===== DOCUMENTO =====
La Jornada 17 de marzo de 1997

Con pollos ajenos agasajan priístas a la policía estatal

Hermann Bellinghausen, enviado, Colonia San Pedro, Nichtalucum, Chis., 16 de marzo Ť El centro del poblado parece el fondo de una cacerola. De la carretera a Bochil, en la esquina donde hay un camión y un batallón de la Seguridad Pública, allí se toma la pendiente que ondula entre cafetales y grupos de casas, hasta el centro de San Pedro, donde hace apenas dos días se suscitaron graves violencias.

De pie, con su rifle a la espalda, unos 30 efectivos de la Fuerza de Tarea de la Policía estatal comen de una larga mesa dispuesta para ellos. Abundancia de pollo caldoso y alteros de tostadas y tortillas.

A un lado, un grupo de mujeres indígenas cocinan afanosamente, menean las ollas, sacan las tostadas, cuidan la leña, sirven a los policías.
===== DATOS EXTRAÍDOS =====
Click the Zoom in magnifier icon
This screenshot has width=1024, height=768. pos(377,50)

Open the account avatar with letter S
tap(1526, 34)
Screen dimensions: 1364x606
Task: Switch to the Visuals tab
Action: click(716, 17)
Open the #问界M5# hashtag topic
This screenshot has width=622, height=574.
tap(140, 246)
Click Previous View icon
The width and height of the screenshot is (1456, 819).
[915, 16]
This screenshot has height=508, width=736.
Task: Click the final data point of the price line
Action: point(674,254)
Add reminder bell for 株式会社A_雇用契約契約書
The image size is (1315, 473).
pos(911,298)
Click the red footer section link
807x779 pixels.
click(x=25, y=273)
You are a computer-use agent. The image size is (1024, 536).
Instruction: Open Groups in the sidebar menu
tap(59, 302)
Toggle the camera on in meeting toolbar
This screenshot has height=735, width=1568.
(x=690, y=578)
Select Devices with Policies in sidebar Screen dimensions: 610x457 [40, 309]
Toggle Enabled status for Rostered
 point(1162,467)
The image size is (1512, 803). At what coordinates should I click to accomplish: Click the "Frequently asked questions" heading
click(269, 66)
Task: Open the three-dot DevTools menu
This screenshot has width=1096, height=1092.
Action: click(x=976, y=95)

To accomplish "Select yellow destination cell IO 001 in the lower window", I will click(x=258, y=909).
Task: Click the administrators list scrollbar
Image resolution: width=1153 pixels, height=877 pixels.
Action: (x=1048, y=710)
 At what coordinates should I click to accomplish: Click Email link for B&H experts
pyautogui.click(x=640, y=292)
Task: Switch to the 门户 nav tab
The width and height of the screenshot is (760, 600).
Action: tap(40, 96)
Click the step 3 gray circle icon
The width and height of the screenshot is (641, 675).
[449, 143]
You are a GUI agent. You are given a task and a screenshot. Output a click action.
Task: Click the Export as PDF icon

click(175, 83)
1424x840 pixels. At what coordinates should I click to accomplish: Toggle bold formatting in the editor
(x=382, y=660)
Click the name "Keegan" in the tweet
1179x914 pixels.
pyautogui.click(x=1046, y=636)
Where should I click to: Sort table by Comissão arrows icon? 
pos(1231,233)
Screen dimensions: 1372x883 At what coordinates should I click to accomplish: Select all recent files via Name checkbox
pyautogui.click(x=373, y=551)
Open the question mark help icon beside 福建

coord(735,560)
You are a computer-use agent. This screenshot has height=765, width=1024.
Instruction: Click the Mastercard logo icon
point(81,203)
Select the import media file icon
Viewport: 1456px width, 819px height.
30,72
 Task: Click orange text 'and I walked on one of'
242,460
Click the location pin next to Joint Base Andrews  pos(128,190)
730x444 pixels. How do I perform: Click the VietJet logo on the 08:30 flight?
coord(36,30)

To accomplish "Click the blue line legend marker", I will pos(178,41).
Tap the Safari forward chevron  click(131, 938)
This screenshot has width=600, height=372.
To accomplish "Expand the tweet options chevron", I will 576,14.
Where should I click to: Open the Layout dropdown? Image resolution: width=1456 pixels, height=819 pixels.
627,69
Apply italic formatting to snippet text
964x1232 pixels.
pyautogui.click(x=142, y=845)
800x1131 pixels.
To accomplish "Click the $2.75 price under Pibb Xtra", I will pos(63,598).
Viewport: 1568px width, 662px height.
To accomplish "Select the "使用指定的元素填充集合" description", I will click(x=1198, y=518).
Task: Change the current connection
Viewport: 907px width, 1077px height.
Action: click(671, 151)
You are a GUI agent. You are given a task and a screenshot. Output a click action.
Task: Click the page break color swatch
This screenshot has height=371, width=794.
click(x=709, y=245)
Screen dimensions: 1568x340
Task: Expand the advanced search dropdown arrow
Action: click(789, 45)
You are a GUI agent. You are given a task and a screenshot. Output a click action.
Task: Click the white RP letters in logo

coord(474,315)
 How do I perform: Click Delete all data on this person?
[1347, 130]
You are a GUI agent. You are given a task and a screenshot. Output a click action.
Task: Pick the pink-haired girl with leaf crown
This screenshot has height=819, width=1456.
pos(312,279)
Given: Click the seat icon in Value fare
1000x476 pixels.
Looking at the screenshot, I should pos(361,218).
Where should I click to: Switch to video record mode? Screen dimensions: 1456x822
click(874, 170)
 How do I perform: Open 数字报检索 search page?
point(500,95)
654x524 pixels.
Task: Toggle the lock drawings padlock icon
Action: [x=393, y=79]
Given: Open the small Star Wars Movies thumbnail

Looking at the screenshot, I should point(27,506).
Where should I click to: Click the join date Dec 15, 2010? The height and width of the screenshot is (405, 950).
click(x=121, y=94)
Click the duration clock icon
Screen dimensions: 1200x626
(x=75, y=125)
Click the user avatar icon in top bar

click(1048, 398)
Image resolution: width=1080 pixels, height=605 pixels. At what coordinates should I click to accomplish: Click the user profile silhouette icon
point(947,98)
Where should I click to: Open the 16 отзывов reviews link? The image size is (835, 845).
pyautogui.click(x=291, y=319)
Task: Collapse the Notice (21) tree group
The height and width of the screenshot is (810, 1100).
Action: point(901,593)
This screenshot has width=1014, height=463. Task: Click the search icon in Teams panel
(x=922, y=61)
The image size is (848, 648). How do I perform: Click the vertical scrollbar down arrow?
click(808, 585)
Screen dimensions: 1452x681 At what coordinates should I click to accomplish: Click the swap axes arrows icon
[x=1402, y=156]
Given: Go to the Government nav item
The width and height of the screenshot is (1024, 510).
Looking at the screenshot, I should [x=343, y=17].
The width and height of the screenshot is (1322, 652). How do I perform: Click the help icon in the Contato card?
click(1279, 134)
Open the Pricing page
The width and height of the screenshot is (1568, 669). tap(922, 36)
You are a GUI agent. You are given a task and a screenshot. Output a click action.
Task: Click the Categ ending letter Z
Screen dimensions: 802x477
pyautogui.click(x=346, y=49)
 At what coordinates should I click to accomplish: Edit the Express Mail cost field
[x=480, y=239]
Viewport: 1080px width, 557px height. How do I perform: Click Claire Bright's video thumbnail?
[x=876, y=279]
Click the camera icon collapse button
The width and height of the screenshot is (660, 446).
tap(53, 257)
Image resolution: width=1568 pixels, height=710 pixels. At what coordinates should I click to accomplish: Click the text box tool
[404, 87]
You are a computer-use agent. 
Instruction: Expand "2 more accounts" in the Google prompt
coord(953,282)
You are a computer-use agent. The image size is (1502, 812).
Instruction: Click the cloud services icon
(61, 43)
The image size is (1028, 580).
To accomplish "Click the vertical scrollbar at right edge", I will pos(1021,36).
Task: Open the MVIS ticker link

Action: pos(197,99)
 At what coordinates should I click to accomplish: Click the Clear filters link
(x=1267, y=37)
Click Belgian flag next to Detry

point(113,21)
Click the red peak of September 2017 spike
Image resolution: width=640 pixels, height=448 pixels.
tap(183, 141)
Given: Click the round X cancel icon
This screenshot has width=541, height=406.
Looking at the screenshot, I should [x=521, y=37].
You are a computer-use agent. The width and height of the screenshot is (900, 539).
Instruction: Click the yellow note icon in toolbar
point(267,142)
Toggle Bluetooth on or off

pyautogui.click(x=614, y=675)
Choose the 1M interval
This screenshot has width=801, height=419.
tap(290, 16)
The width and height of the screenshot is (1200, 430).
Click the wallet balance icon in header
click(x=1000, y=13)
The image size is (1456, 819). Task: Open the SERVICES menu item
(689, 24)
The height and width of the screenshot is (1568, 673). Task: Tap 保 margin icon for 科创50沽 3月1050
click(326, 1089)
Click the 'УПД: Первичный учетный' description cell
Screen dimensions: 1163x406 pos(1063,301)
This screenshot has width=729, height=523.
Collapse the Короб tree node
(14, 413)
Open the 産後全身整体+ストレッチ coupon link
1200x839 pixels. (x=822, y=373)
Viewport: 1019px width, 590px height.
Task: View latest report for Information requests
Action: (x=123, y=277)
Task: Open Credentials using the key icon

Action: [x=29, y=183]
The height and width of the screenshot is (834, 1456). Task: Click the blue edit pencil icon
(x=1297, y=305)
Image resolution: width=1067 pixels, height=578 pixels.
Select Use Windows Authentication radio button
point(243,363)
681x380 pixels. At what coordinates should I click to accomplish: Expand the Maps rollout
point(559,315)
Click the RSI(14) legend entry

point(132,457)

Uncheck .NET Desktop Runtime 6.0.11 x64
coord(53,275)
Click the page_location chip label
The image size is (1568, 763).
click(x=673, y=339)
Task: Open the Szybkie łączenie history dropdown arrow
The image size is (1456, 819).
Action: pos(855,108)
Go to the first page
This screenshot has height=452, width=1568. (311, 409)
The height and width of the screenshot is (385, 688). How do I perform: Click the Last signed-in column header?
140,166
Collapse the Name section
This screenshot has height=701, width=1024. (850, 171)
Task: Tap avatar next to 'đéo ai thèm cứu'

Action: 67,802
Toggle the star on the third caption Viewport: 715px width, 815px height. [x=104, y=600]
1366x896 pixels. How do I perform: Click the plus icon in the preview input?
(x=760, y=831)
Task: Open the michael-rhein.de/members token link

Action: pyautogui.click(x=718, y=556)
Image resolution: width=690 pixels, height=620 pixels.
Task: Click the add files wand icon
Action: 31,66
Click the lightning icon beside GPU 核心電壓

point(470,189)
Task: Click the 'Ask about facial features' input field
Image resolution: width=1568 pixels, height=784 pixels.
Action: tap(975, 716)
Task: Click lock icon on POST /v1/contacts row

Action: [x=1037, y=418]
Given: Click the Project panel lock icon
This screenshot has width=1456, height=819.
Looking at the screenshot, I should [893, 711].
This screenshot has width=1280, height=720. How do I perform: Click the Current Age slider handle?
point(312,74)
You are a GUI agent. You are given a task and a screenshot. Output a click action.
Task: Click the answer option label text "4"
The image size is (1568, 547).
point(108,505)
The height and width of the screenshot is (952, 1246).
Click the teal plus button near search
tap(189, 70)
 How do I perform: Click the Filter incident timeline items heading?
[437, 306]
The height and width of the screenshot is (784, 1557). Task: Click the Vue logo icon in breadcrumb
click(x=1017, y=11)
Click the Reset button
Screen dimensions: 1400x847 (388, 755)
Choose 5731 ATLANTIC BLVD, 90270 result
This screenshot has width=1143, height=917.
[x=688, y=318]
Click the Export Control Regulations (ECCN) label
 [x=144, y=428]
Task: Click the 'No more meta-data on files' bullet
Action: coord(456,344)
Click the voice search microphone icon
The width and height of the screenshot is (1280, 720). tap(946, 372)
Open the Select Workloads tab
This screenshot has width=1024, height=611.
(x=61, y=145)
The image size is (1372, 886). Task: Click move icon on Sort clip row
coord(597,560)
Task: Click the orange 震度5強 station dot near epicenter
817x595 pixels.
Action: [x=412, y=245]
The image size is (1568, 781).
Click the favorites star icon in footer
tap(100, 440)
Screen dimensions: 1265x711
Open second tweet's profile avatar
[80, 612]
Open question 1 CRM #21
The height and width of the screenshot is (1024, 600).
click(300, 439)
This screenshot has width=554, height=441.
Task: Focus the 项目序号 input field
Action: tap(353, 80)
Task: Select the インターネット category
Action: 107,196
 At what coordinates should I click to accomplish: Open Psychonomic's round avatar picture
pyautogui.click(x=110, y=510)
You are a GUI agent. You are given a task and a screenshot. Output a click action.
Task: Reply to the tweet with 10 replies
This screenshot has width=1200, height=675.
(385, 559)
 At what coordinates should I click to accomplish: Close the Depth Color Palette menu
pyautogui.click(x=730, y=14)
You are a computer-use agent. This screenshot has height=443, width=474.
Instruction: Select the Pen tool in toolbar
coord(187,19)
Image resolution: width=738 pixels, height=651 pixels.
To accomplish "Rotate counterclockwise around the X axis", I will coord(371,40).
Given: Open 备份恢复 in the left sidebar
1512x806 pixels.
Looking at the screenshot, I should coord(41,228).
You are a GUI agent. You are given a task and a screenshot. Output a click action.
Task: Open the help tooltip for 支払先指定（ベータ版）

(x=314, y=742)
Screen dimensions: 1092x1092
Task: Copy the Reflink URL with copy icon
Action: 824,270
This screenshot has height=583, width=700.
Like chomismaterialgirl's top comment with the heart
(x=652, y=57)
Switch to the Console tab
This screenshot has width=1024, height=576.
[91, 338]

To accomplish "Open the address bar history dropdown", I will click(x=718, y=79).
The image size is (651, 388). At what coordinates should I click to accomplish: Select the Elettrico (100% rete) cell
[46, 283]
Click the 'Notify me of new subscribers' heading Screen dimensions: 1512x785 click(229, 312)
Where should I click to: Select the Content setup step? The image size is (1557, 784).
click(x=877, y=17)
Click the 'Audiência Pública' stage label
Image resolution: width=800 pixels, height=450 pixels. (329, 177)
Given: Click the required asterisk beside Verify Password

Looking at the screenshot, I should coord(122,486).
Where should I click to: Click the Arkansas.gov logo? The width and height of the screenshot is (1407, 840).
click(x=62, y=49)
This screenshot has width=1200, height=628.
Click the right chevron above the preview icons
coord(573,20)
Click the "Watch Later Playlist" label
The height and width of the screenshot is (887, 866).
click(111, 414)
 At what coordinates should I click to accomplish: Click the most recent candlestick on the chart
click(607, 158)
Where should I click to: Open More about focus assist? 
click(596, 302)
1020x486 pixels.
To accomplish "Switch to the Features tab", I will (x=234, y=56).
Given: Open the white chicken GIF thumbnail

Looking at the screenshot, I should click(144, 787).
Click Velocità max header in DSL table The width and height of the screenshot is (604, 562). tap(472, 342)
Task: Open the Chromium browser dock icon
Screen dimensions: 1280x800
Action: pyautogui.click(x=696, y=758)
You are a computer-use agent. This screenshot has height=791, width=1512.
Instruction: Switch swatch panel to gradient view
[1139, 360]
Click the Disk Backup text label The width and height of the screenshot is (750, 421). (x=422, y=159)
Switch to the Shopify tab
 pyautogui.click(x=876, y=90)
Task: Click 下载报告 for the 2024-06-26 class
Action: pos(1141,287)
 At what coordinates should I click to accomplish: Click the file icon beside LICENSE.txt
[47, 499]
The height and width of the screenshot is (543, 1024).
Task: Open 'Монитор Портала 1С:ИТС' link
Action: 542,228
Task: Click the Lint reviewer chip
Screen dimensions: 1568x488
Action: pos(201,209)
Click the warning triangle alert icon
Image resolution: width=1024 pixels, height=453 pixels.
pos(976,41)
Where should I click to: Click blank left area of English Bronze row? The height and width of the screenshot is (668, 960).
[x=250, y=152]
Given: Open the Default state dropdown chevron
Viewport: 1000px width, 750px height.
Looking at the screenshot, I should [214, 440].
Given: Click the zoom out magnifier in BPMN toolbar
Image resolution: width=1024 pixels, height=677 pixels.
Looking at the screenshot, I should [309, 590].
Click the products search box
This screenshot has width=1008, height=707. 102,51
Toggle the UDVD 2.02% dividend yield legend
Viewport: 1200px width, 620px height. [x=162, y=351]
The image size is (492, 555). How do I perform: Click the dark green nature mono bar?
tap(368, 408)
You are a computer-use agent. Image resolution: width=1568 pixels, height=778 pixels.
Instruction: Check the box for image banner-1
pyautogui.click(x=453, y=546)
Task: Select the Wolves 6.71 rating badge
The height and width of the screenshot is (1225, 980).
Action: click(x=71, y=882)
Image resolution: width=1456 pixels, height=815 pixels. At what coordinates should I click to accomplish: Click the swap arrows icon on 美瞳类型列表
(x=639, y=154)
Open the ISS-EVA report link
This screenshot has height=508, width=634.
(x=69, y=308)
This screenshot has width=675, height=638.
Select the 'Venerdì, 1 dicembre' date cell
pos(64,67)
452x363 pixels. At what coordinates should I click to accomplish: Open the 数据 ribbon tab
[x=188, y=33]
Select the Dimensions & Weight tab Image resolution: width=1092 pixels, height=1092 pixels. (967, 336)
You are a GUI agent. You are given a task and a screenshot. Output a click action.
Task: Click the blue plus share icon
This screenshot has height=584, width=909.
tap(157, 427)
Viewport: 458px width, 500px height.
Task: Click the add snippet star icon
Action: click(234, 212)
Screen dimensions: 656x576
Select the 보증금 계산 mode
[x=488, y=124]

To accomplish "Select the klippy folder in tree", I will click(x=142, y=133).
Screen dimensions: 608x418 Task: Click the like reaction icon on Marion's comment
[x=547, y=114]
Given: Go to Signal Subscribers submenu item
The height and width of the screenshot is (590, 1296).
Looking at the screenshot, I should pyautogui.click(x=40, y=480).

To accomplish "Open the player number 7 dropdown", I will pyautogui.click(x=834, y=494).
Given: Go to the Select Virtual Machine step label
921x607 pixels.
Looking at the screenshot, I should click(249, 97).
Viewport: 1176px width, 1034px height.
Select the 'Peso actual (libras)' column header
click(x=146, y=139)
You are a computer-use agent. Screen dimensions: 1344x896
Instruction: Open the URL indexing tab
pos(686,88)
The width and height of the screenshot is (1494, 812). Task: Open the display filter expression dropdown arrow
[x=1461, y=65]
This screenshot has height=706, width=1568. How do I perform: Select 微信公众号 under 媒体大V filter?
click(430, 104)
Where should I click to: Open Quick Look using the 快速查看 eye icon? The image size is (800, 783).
=====
■ TAREAS PENDIENTES
1 > Según la crónica sobre la colonia San Pedro, ¿cuántos efectivos de la Fuerza de Tarea de la Policía estatal comen de la larga mesa?
2 > Prolongue la crónica sobre la colonia San Pedro a partir de su última oración.
Estos datos proceden de una fuente distinta.

■ RESULTADOS EN ORDEN
1 > Unos 30 efectivos.

2 >
Un centenar de hombres de todas las edades rodean y contemplan silenciosamente la escena. La agencia municipal, a pocos pasos, está ocupada por elementos de la Seguridad Pública de uniforme azul. También los alrededores del banquete, que parecen cuidar.

El comandante de los policías azules explica que la situación es tranquila. A 200 metros de donde estamos platicando se pudre el cadáver de Miguel Gómez Hernández, encerrado en su casa. Es el hombre que el sábado quedó herido de bala en el camino y fue atropellado por uno de esos camiones de policía que están allí estancados.

A menos de 30 kilómetros de allí, en un paraje del mismo municipio de San Juan de la Libertad, el hijo de Miguel Gómez dirá más tarde:

--Queremos levantar su cuerpo. La preocupación es que lo entren a comer los perros.

Así, mientras en la agencia municipal los priístas acompañan a comer a la Seguridad Pública, con el rango propio de una fiesta de mayordomía, en una hondonada de refugio, las viudas de Juan, Carmen y Fernando lloran para relatar su experiencia; de cómo los fueron matando. Y el hijo de Miguel pregunta que si los de Seguridad Pública estaban comiendo pollo. Alguien le dice que sí, y voltea a ver significativamente a otro hombre a su lado, que abre grandes los ojos y exclama.

--Mis pollos. Eran mi venta; los tenía listos y quedaron allí cuando corrimos.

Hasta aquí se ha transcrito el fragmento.